For the past 20 years, I have dedicated my life to education and literacy. Lifelong learning starts with a strong foundation in literacy, impacting a student’s personal, professional, and civic lives. Opportunities are opened and potential is realized when one can discern information with a critical eye and communicate their message effectively. As a classroom teacher and regional support consultant, I navigated the perils and success of literacy learning, honed my craft through professional learning communities, continued my education, and consulted research.

Now, I begin a new chapter in the education field, continuing to advocate for high-quality literacy learning while supporting teachers and district leadership implementing the ELA curriculum from Open Up Resources across digital platforms and face to face.

Technology not only changed my teaching but opened the world for my students. In 2008, I became a 1:1 laptop teacher, meaning, all of our students were given laptops to use during the school year. Because of this, I am a connected educator, blogger, and Tweet regularly. The connections I have made over the years have positively shaped me into the educator I am today. The sharing of resources, relationships made with educators across the globe, and the access to information are benefits I wish all teachers could capitalize upon. Along with these benefits, the growing awareness and use of OERs is an economical way for teachers to update content, differentiate in the classroom, and use, reuse, and redistribute material for all students.

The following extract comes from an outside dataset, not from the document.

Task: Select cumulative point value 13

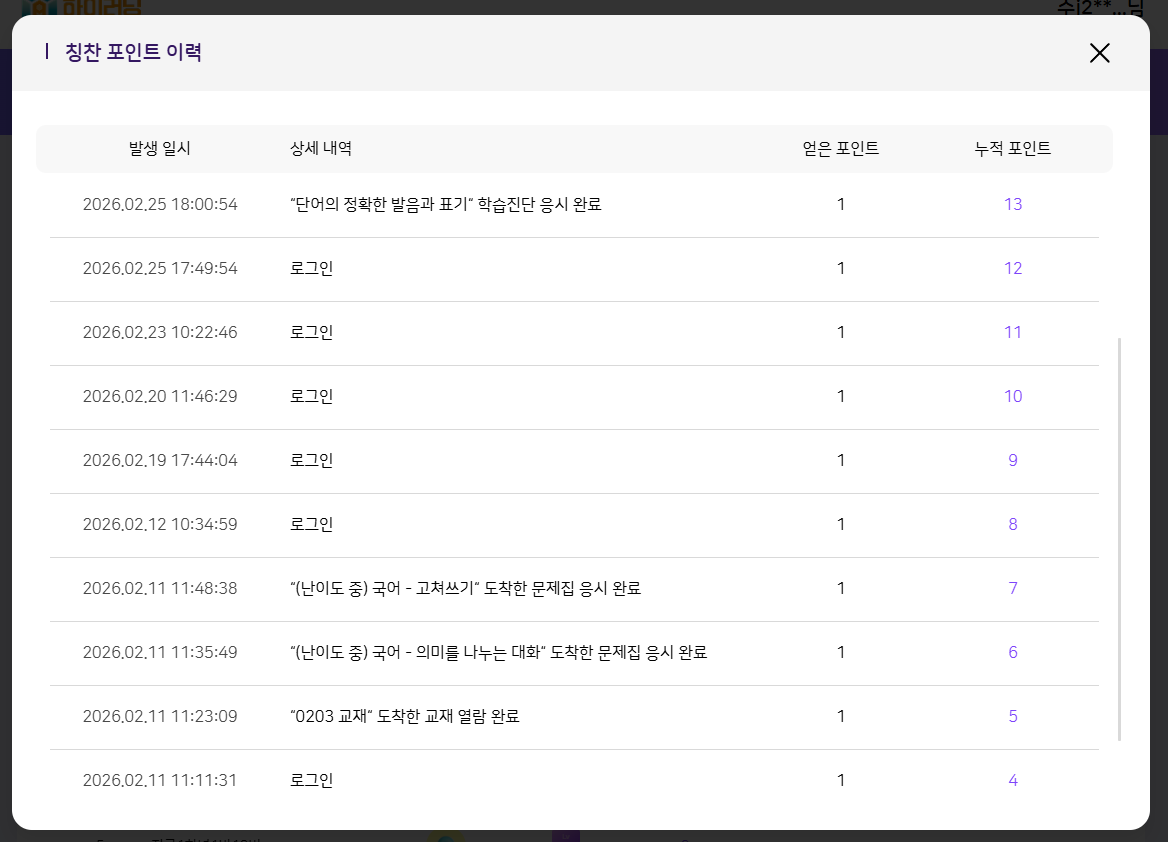Action: coord(1012,204)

Part of my role will be growing and supporting educators implementing ELA Open Up Resources in their classrooms; EL Education K–5 Language Arts & Bookworms K–5 Reading and Writing. Through regular Twitter Chats #OpenUpELA, online webinars and book clubs, and communication through FB Communities I hope to connect educators across the nation with a focus on ELA and OER. Open Up Resources has a vibrant Math Community that is supported and led by my new colleague, Brooke Powers, if you are not following her on Twitter, do so now, she is amazing and I can’t wait to learn from her.

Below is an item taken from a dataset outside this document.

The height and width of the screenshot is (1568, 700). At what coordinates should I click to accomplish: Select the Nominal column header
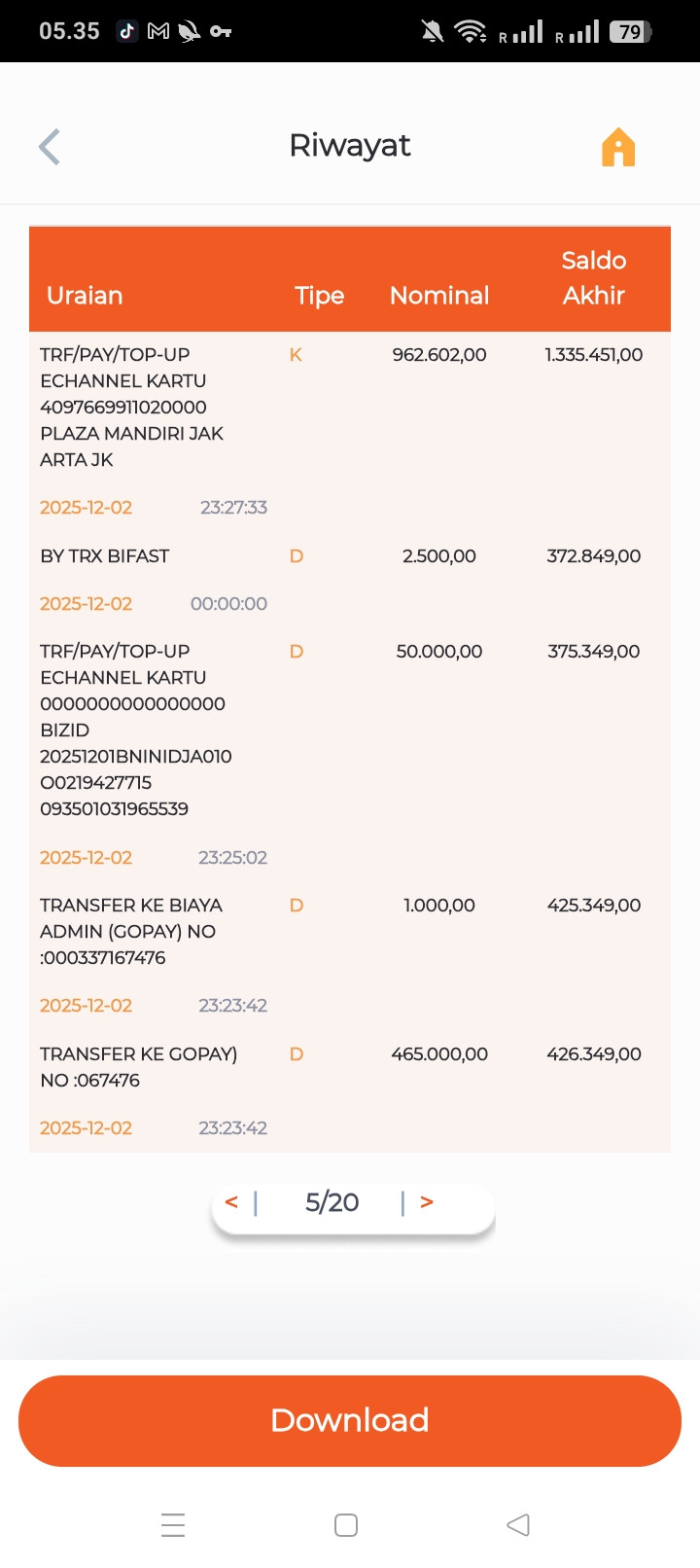point(439,295)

The second part of my role will include Professional Learning. Collaboration with the team, designing and evaluating Professional Learning, and providing feedback from the implementing teachers; I hope to utilize my skill set and expertise to enhance literacy learning for ALL students.

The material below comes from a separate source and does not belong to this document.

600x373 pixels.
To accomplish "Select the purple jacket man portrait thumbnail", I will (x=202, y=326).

Here are a few quick reasons why I am excited to be joining Open Up Resources:

  1. Our Mission: To increase equity in education by making excellent, top-rated curricula freely available to districts.
  2. Open Education Resources (OER) awareness is growing across the nation and Open Up Resources is a leader in this education community
  3. Blending of all of my passion areas
  4. A work/life integration with a value on family
  5. Incredible team made up of top-notch educators

Feel free to ask me anything about OER and the ELA or Math Curriculums we have at Open Up Resources, K-12 Literacy, or Technology in the Classroom. I would love to have a geek out session with you! Changing education is tough, why not do it with other passionate educators in your tribe? A huge shout out to the team at OUR who took a chance on me, time to roll up my sleeves and get to work.